One of the problems with MetaFrame XP was that whenever it was used on a jittery network connection, the client software would disconnect from the server. Microsoft addresses this problem in the newest version of the Remote Desktop Connection client by having the screen fade to grayscale while it tries to re-establish the connection with the server.
Citrix takes this a step farther in MetaFrame Presentation Server 3 with ICA clients version 8. Whenever the connection is interrupted, the client software automatically tries to reconnect. However (and here’s the real trick), it doesn’t indicate to the user that it’s trying to reconnect. By suppressing the reconnect attempt box, Citrix gets “credit” for a continuous connection even if it fails momentarily here and there. Overall, this makes for a more seamless experience for the user.
This is a fancy name for a new feature in the Web Interface. When logging in to a Web Interface 3.0 site, you can select an option that automatically reconnects you to all your disconnected sessions. The idea is that in doing so, you can connect back into your “workspace,” (which would be all of your applications).
Also, there are single button options on the web page that lists your applications that give you one-click access to log out of or disconnect from all of your applications.
Dynamic Session Reconfiguration means that you can reconnect to a disconnected application with different parameters than when the session started.

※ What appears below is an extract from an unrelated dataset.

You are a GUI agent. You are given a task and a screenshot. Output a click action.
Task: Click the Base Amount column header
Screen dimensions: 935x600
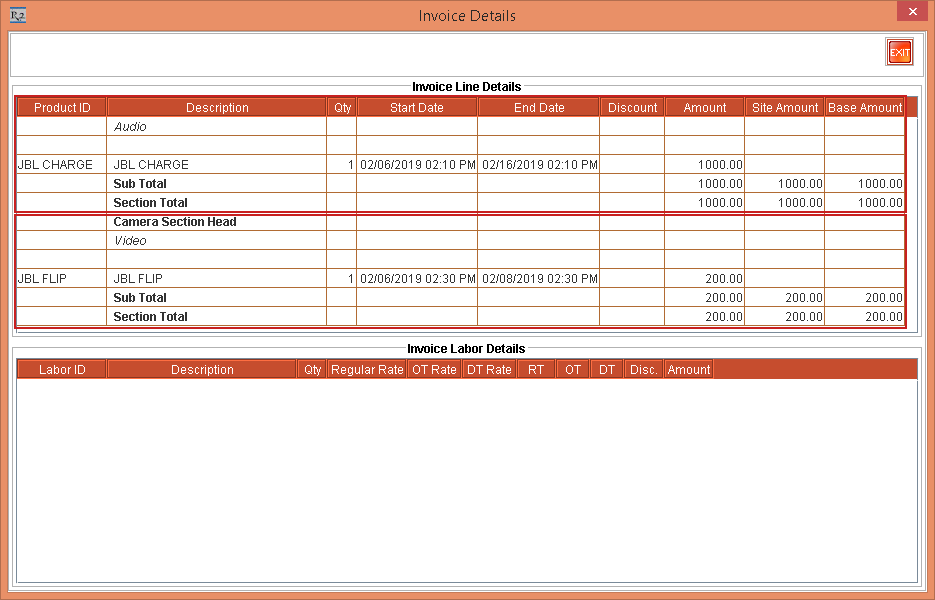[865, 108]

For example, you can start a session from an 800x600 workstation with 256 colors and the reconnect into that session at a later time with 1024x768 resolution and 24-bit color. With the new products, a mini capabilities negotiation takes place whenever a client connects to a disconnected session. This ensures that the parameters of the newly-connected session match those of the client device.
The Win32 ICA Client Packager is a single MSI file that can be used to install the web, Program Neighborhood, and/or PNAgent client software on a single workstation. It simplifies the setup process by automating the installation of the clients. However, the ICA client package does not replace the standard client packages (CAB, EXE, and MSIs), each of which are included on the Presentation Server 3 CD.